Suddenly lonely, desolate, desperate, lost


                                                           by C. K. Williams


The Vigil  


Often I have thought that after my death, not in death’s void as we usually think it,

but in some simpler after-realm of the mind, it will be given to me to transport myself
 through all 
space and all history, to behold whatever and converse with whomever I wish.

Sometimes I might be an actual presence, a traveller listening at the edge of the crowd;

at other times I’d have no physical being; I’d move unseen but seeing through palace or slum.

Sophocles! Shakespeare, Bach, Grandfathers! Homo-erectus! The universe bursting into being!

Now, though, waking, caught by some imprecise longing, you in the darkness beside me,
your warmth flowing gently against me, it comes to me that in all my after-death doings,

I see myself as alone, always alone, and I’m suddenly lonely, desolate, desperate, lost.

To propel myself through those limitless reaches without you! Never! Be with me, come!
Babylon, Egypt, Lascaux, the new seas boiling up life; Dante, Delphi, Magyars and Mayans!
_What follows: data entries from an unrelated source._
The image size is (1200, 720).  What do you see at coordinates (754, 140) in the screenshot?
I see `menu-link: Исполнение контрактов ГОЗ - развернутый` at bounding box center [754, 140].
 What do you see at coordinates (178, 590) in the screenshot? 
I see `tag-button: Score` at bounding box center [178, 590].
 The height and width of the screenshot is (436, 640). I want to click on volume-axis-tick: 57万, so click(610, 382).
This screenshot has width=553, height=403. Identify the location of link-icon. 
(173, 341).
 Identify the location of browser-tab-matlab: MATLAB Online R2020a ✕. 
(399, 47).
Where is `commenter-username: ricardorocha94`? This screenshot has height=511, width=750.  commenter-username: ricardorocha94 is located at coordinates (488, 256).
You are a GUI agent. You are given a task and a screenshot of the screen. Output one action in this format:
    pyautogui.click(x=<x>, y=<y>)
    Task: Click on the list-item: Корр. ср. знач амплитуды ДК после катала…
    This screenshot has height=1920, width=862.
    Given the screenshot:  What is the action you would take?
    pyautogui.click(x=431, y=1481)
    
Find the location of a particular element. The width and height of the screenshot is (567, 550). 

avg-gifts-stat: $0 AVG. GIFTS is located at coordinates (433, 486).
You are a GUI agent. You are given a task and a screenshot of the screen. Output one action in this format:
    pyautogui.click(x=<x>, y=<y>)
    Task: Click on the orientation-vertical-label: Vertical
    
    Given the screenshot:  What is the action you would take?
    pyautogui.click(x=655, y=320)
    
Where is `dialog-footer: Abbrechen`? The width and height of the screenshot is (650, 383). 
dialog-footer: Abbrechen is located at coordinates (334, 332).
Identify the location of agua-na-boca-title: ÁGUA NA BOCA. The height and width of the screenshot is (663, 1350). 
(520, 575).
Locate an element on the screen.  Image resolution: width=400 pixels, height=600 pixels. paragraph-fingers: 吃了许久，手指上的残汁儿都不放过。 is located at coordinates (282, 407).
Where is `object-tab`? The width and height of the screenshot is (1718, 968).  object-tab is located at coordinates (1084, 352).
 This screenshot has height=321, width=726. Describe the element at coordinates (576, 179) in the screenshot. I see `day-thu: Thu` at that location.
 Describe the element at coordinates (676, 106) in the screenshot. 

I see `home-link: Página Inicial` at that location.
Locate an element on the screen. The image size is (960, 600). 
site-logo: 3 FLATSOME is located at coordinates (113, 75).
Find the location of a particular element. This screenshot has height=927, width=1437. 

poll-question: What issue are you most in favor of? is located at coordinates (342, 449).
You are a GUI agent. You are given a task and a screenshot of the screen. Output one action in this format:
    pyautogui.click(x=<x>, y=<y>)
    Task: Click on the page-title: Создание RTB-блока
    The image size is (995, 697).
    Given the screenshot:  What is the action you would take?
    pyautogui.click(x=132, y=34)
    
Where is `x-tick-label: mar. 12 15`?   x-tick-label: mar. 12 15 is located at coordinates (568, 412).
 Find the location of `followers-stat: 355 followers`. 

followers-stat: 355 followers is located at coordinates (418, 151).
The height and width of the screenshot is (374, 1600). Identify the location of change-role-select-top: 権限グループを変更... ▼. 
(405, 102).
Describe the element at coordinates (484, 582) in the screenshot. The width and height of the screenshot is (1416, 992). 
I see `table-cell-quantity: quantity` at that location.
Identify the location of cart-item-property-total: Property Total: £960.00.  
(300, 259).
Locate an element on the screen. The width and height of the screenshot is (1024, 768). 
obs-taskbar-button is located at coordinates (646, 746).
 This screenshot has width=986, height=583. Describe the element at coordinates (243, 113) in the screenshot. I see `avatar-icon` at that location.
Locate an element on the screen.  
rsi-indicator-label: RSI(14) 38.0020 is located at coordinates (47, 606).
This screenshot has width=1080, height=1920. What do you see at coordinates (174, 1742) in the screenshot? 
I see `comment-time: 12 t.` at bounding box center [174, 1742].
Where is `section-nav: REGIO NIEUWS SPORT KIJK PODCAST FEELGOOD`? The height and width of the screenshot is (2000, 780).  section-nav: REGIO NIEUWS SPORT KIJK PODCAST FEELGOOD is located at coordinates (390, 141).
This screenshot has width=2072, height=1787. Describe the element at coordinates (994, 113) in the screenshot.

Wait, though, it must be actually you, not my imagination of you, however real: for myself,

mind would suffice, no matter if all were one of time’s terrible toys, but I must have you,
as you are, the unquenchable fire of your presence, otherwise death truly would triumph.
Quickly, never mind death, never mind mute, oblivious, onrushing time: wake, hold me!



Times Literary Supplement,  2 February 2016.